Jest to gra, jak sama nazwa wskazuje, typu pocket, co jest świetne o tyle, że można ją zabrać ze sobą dosłownie wszędzie, gdyż nie zajmuje wiele miejsca i zmieści się nawet do damskiej torebki. Dlaczego zwróciłam w ogóle na nią uwagę? Gdyż zasady gry przypominają jedną z moich ulubionych zabaw z czasów mego dzieciństwa – „Państwa – Miasta”, w którą to bardzo lubiłam grać zarówno ze znajomymi, jak i z własną rodziną.

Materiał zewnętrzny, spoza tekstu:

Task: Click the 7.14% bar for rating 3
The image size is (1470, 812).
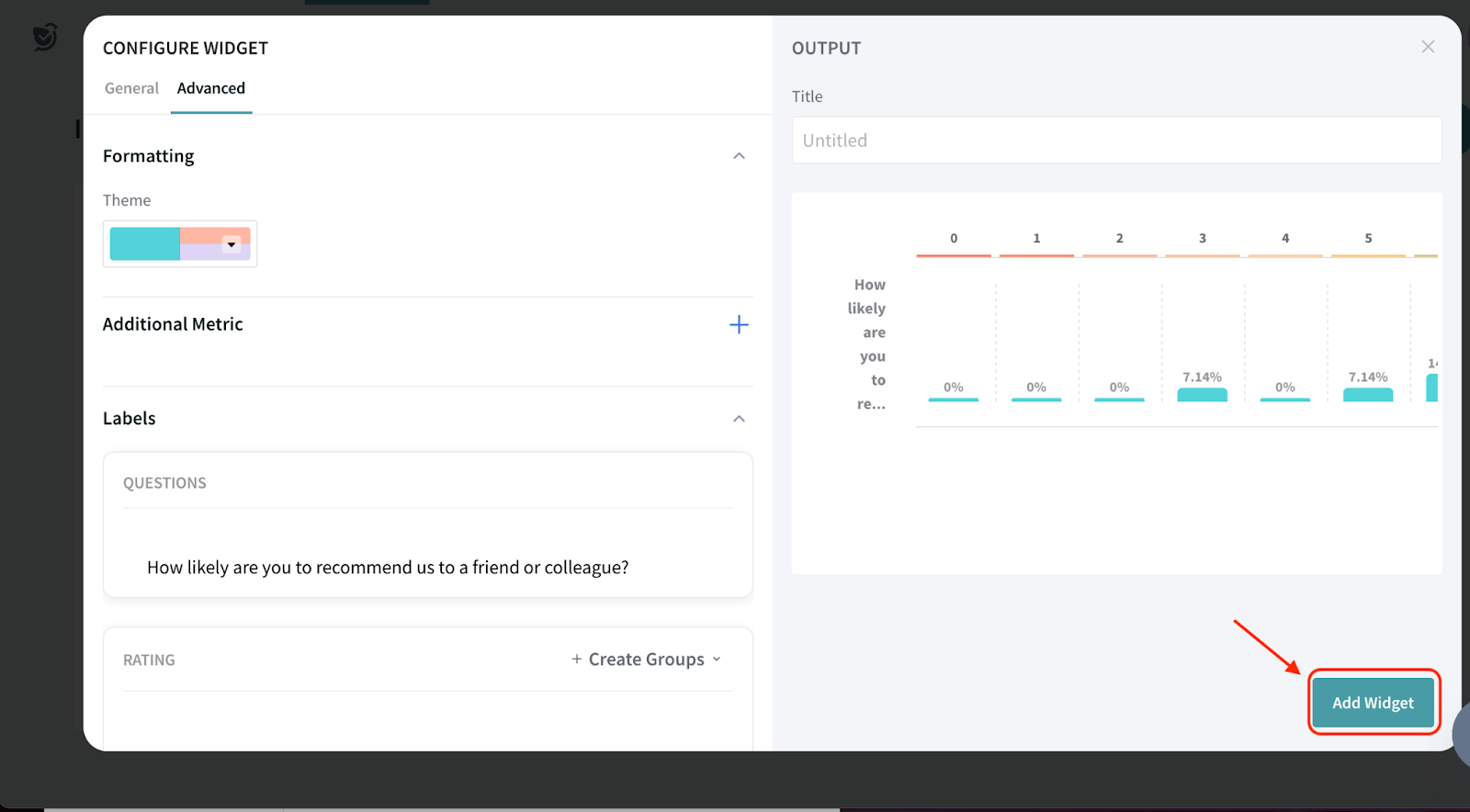Action: tap(1202, 394)
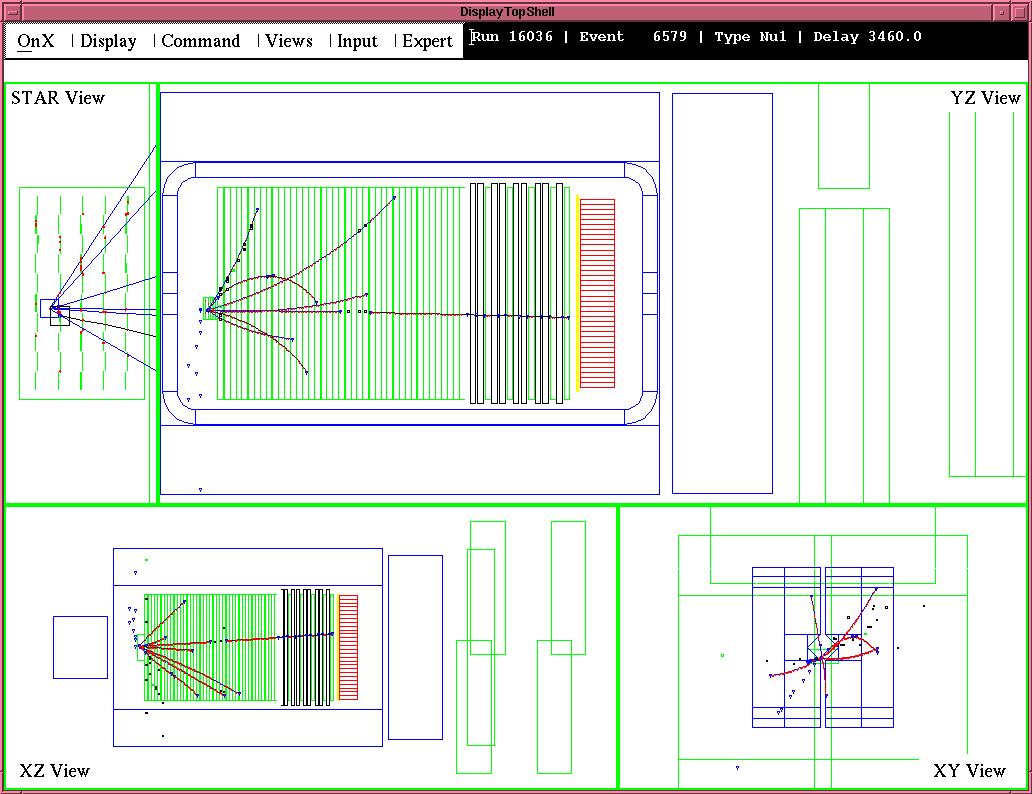Click the XZ View label
Screen dimensions: 1032x794
(55, 771)
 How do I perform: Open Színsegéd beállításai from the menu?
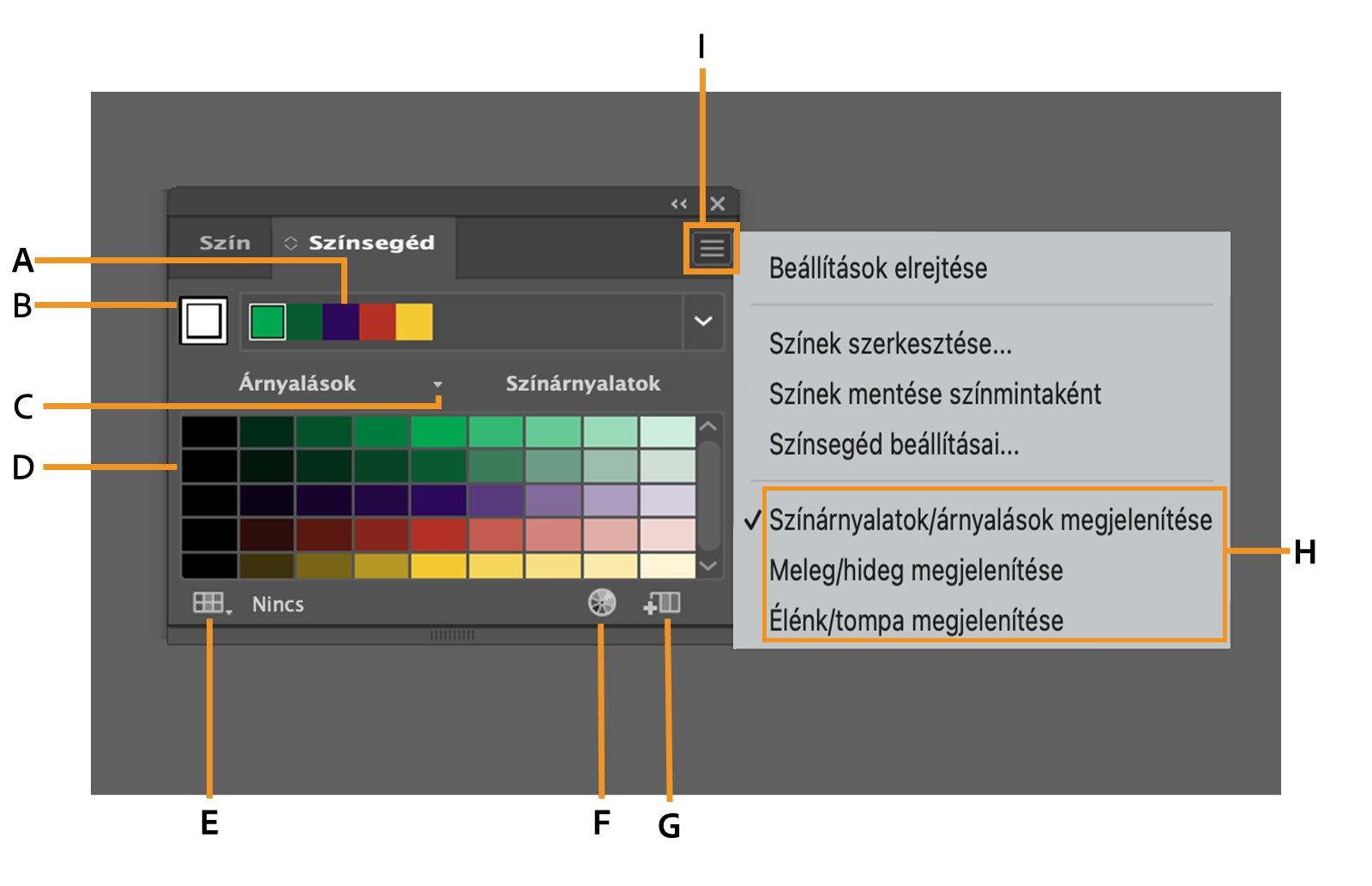point(894,443)
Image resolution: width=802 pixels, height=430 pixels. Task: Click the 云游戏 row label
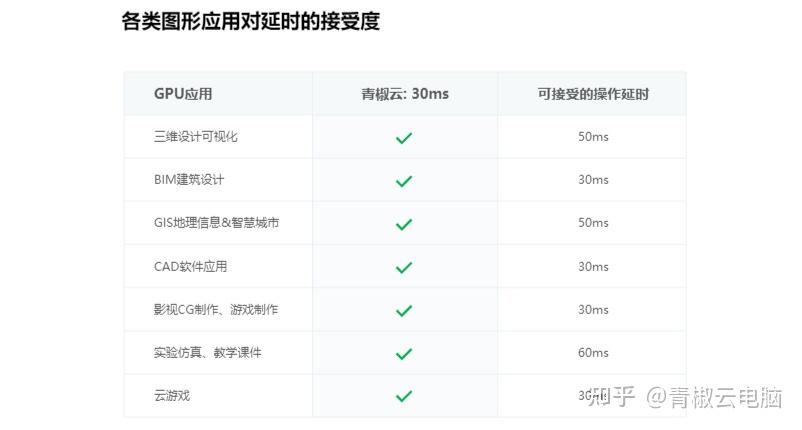(172, 396)
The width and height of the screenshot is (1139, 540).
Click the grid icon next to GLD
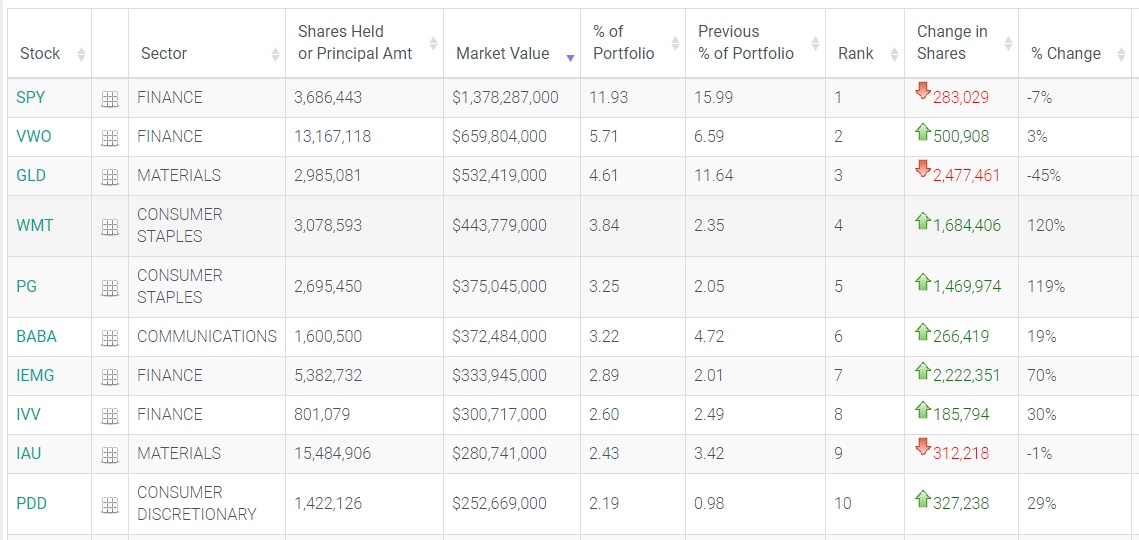click(110, 177)
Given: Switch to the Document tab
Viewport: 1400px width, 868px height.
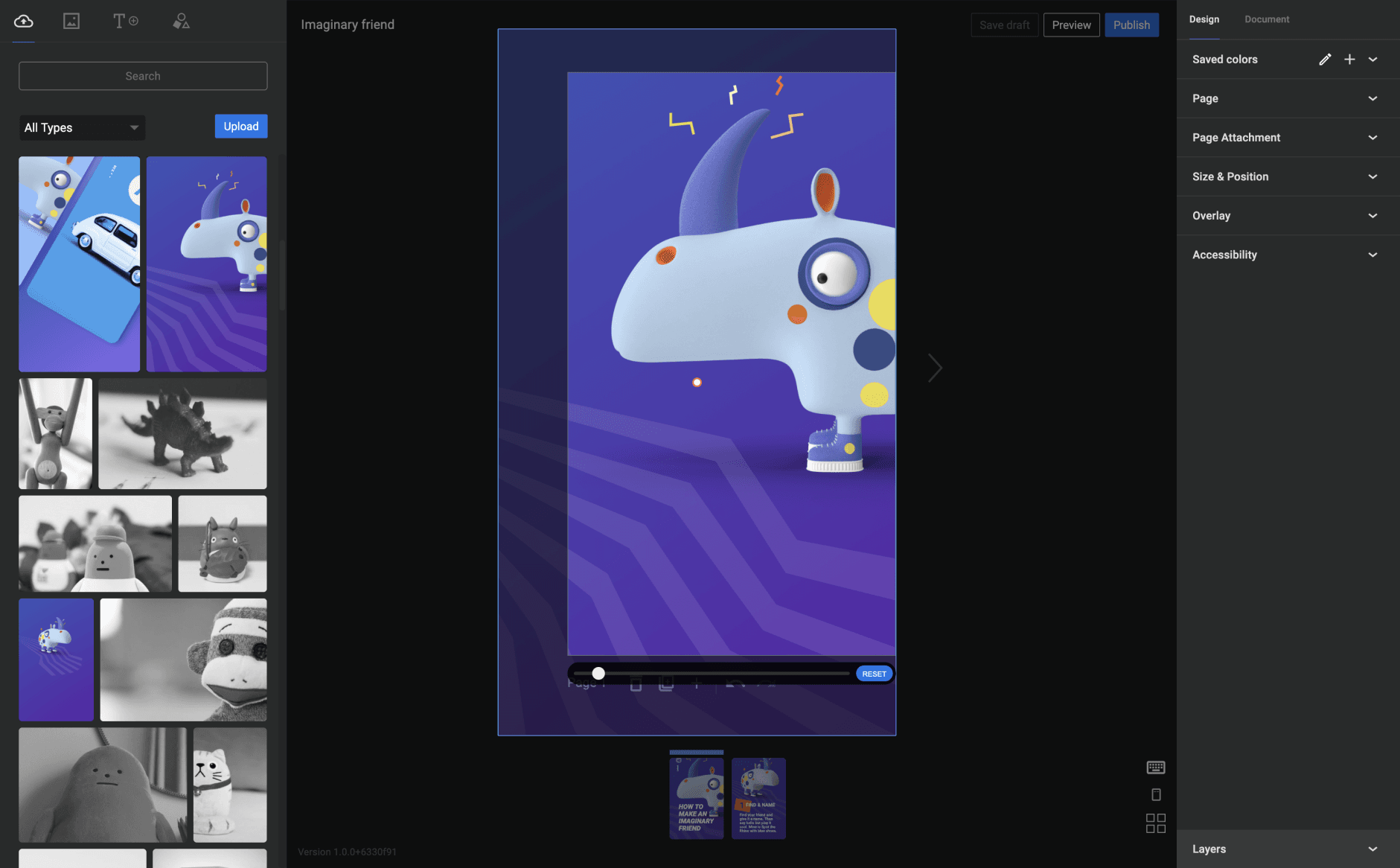Looking at the screenshot, I should [x=1267, y=19].

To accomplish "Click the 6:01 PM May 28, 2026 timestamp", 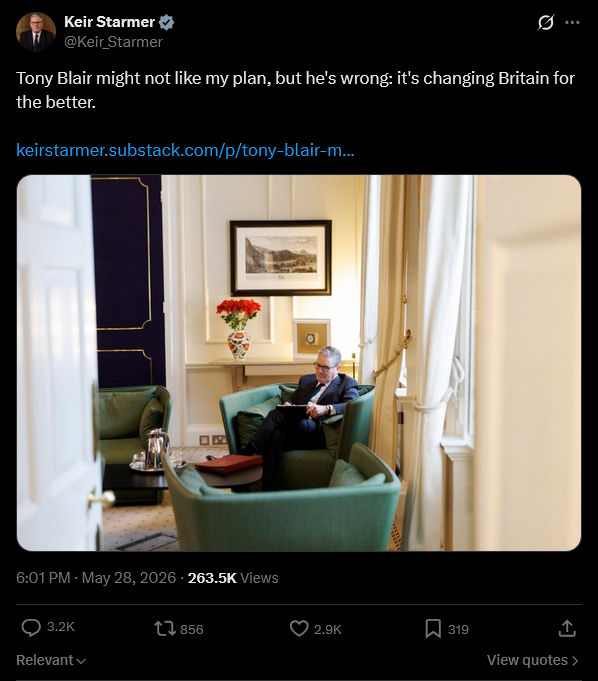I will pyautogui.click(x=96, y=578).
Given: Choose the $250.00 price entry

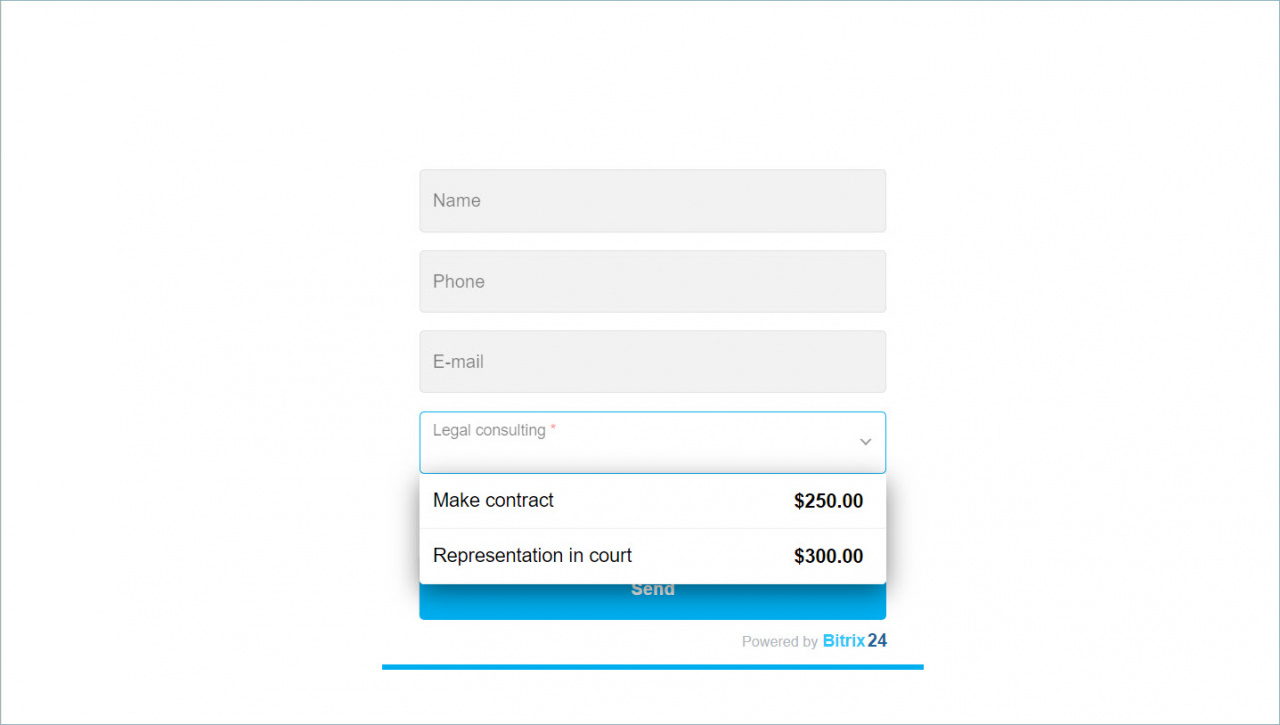Looking at the screenshot, I should 829,501.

Zanim jednak przejdziemy do samej rozgrywki, pokażę wam, co znajdziecie w pudełku tuż po rozpakowaniu gry.
A będzie to:
55 kart
instrukcja
Karty są dwustronne. Z jednej strony znajduje się litera alfabetu, z drugiej zaś zabawna ilustracja wraz z tematem przewodnim, hasłem, do którego gracze starać się będą dopasowywać swoje odpowiedzi podczas gry. Jeśli chodzi o ich wykonanie, to na pierwszy rzut oka sprawiają pozytywne wrażenie. Są nie duże, dobrze leżą w ręku i są dość sztywne, co zapewni im większą trwałość. Do kart dołączona została instrukcja, w której znalazła się propozycja trzech wariantów rozgrywki z wykorzystaniem w/w kart.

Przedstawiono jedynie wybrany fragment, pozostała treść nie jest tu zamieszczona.